Dutch universities are supported by state funding (with the exception of University Nyenrode) so that universities do not have to rely on private funding to facilitate tuition. All citizens of the Netherlands who complete high school at the pre-academic level (vwo) or have a professional Propedeuse at HBO level, signifying they have finished their first-year of courses are eligible to attend university. In the case of a HBO-Propedeuse some restrictions may apply as to deficiencies in High School subjects. Three universities (Leiden, Utrecht and Groningen) have restrictive requirements based on academic ability; and all universities have restrictive requirements for some of their programs because the number of prospective students sometimes outnumbers the number of available places.

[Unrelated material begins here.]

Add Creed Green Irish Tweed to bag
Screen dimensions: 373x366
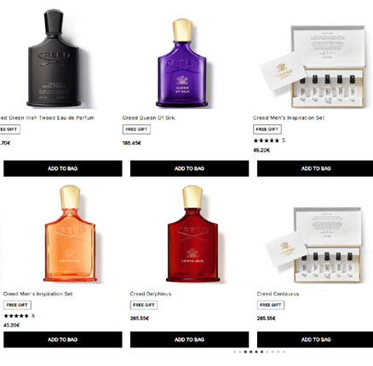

Many Dutch students attend universities relatively far from their parental homes (in contrast to Universities in Italy and Spain for example), although scarcity of accommodation sometimes forces students to commute. As a compensation for this, Dutch students normally receive a card (OV-chipkaart) that allows them to use public transport for free during one part of the week (either workdays or the weekend) and with a discount during the other part. Waiting lists for student accommodation in the Netherlands can be more than a year, particularly in Utrecht and Amsterdam. Which is why many students rent a room in the private sector.

Quality differences between Dutch universities are generally small and the best university in one subject can be the worst in another. This is one of the reasons why none of them tend to end in the top tier of international university ranking systems. All of them, however, score well above average. Instruction at the undergraduate level tends to be is in Dutch, but is in English for most Masters and PhD programs.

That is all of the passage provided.